Set exercise:
Copy the lines from the first one up to and including the line with "Action: (590, 24)", replacing "GUI agent" with "interface agent" and keeping everything else the same. Omit the pictures.

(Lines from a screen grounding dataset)
------------------------------------------------------------
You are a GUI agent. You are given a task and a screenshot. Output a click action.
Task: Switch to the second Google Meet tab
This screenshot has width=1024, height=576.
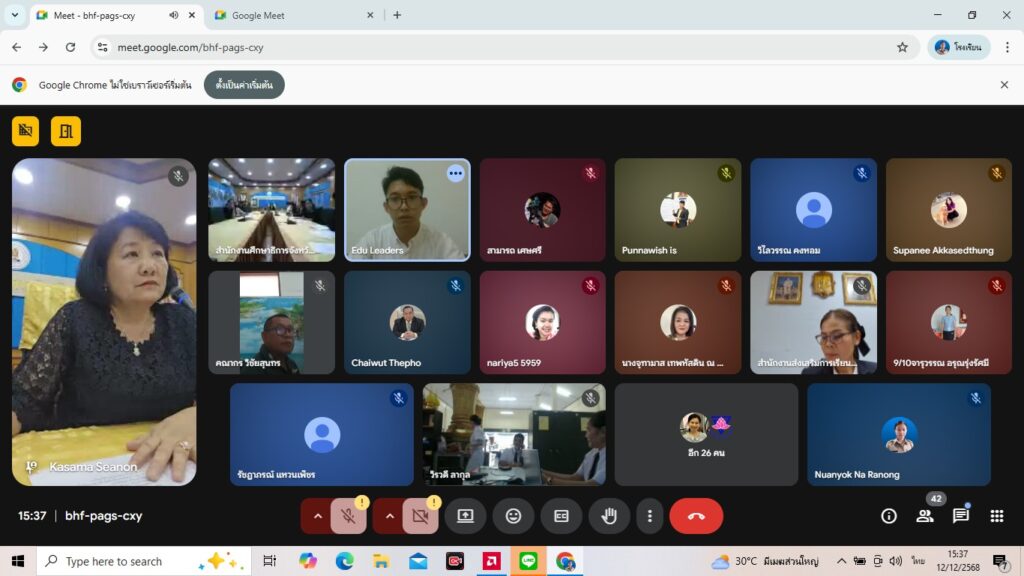290,15
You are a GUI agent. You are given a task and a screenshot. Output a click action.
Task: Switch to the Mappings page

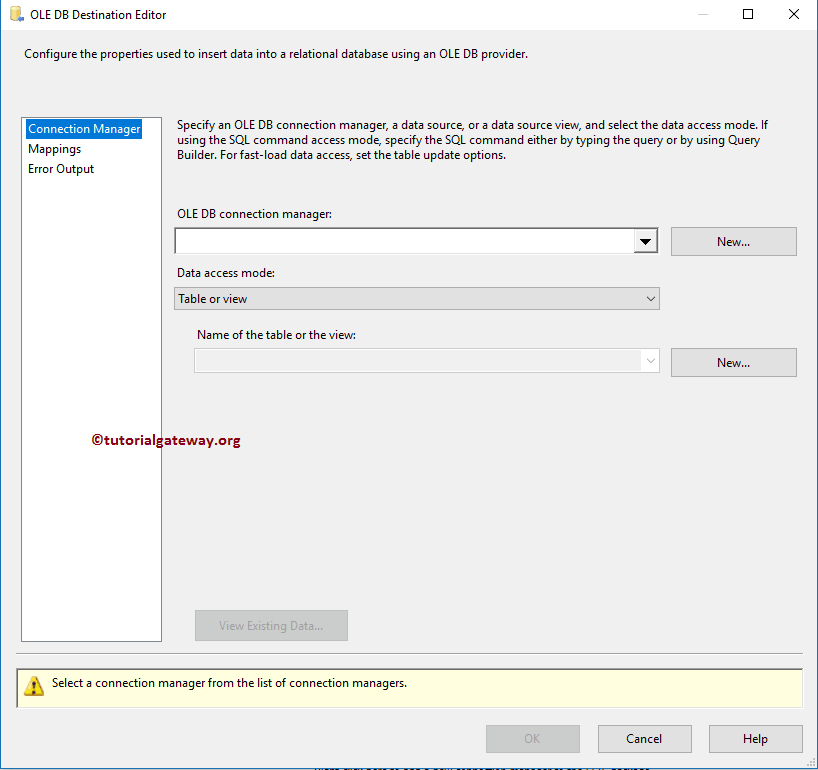(x=55, y=149)
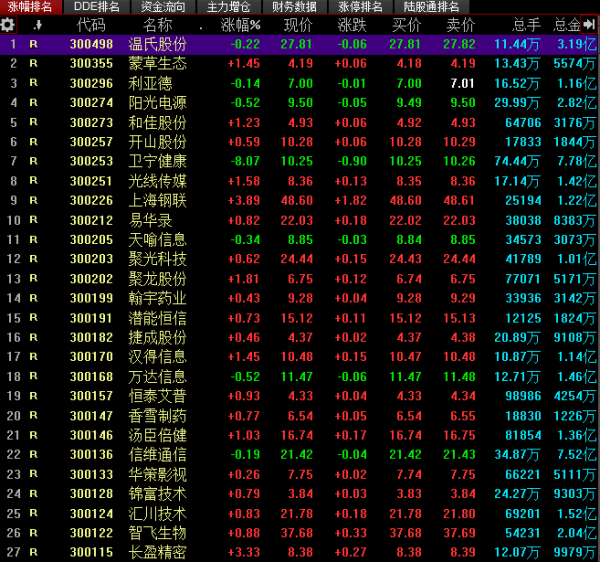Image resolution: width=600 pixels, height=562 pixels.
Task: Click the right arrow to scroll columns
Action: (590, 24)
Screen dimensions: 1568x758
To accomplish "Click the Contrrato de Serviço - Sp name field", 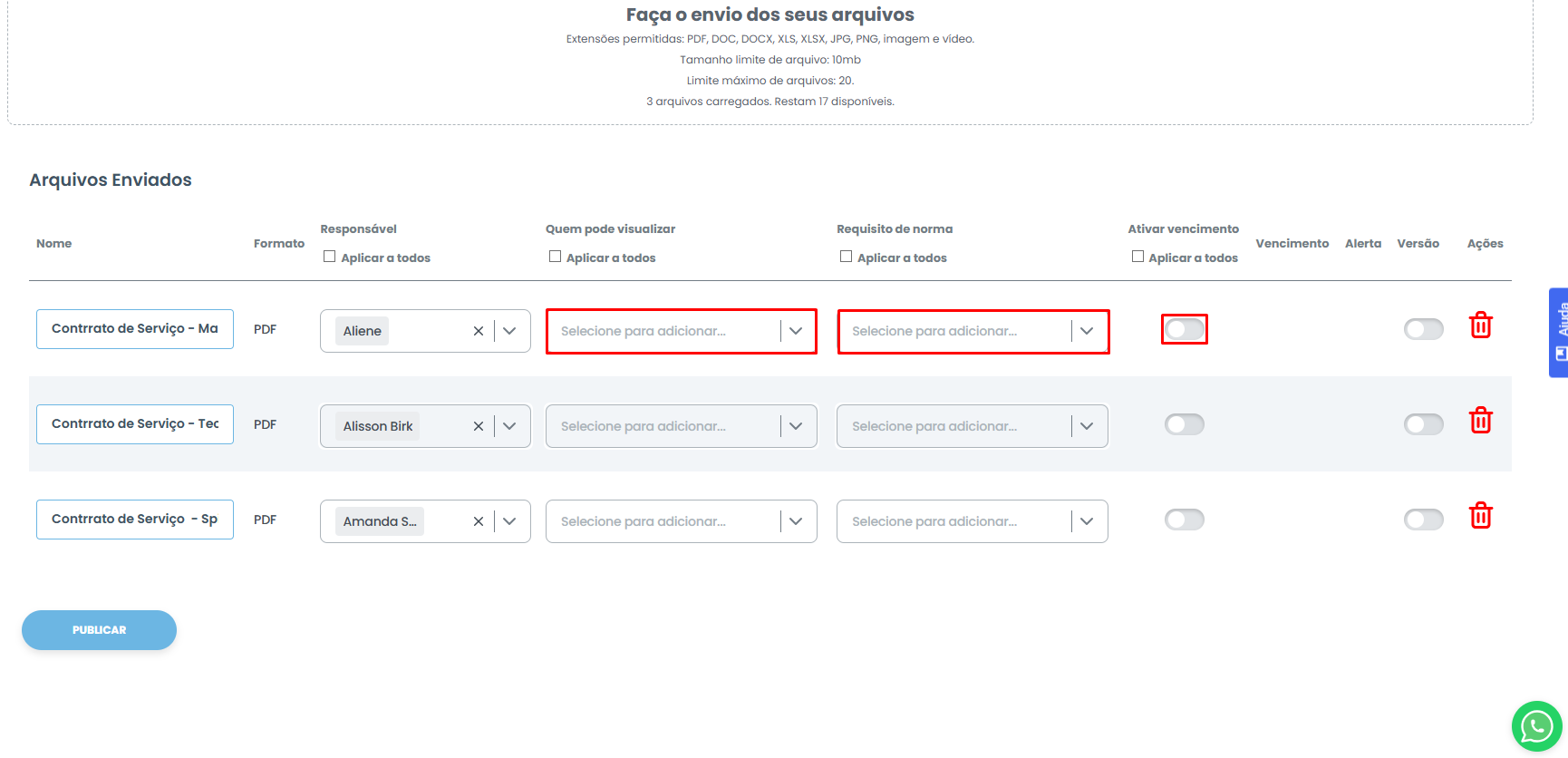I will tap(134, 520).
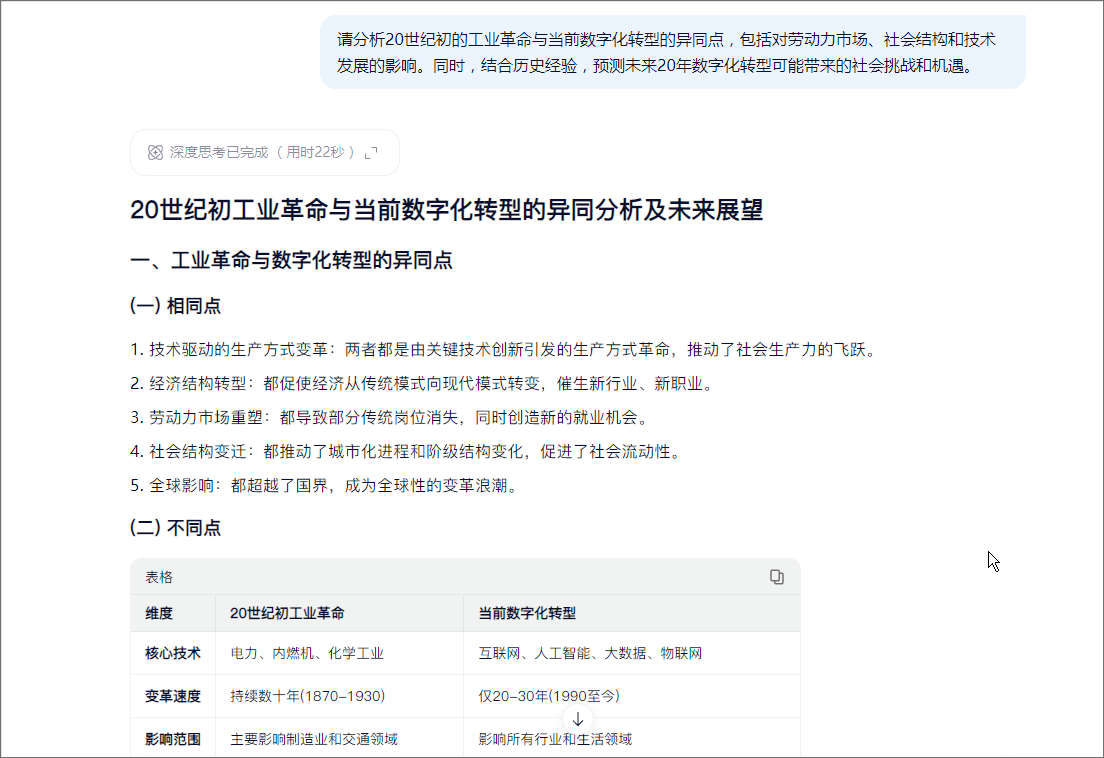Click the 表格 label in the table header
The width and height of the screenshot is (1104, 758).
pos(159,577)
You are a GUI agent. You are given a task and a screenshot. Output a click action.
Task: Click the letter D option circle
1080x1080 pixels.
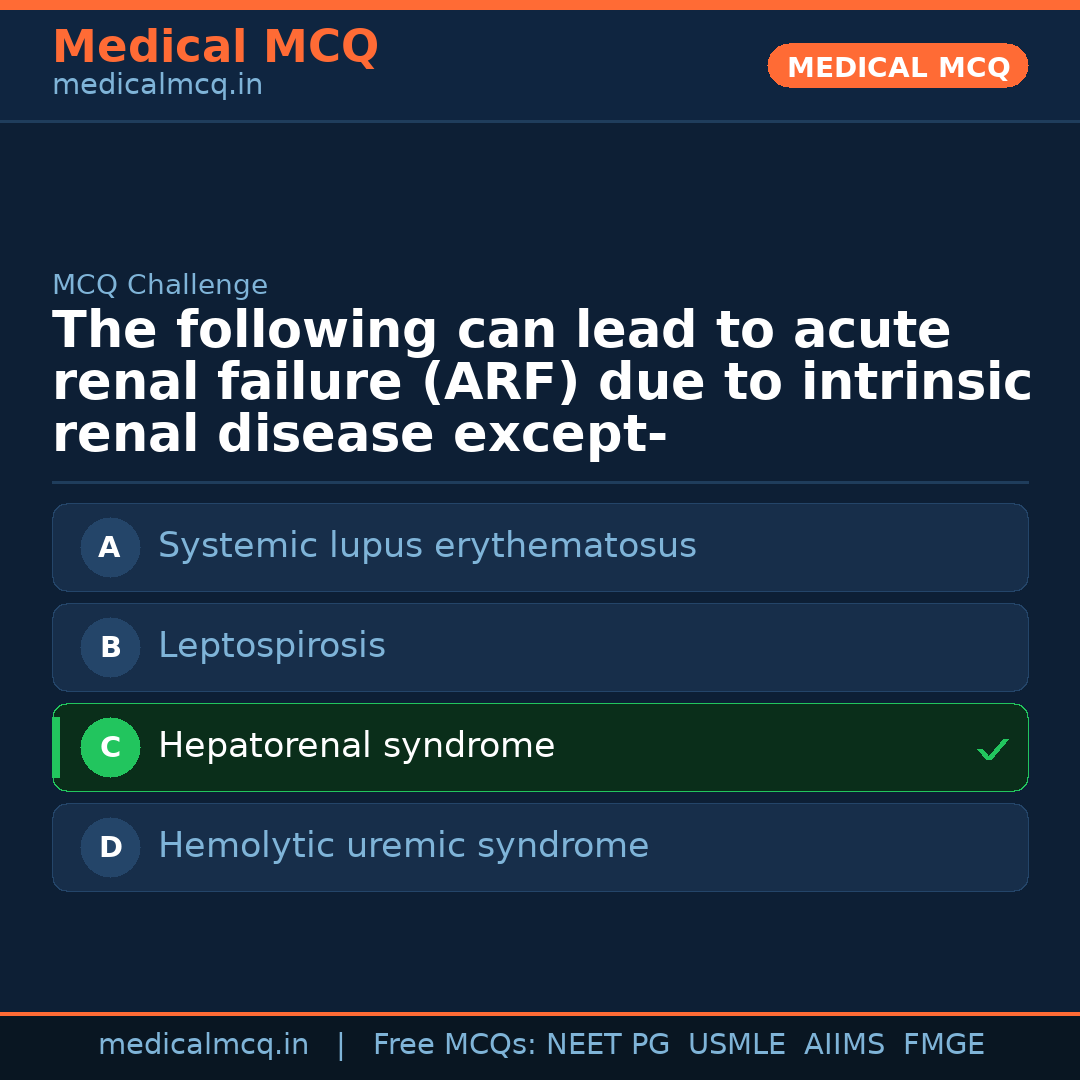[110, 847]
------------------------------------------------------------
Response:
You are a interface agent. You are given a task and a screenshot. Output a click action.
Task: Switch to the second Google Meet tab
This screenshot has width=1024, height=576.
290,15
You are a interface agent. You are given a task and a screenshot. Output a click action.
Task: Switch to the Mappings page

(x=55, y=149)
Image resolution: width=600 pixels, height=562 pixels.
Task: Click the right arrow to scroll columns
Action: (590, 24)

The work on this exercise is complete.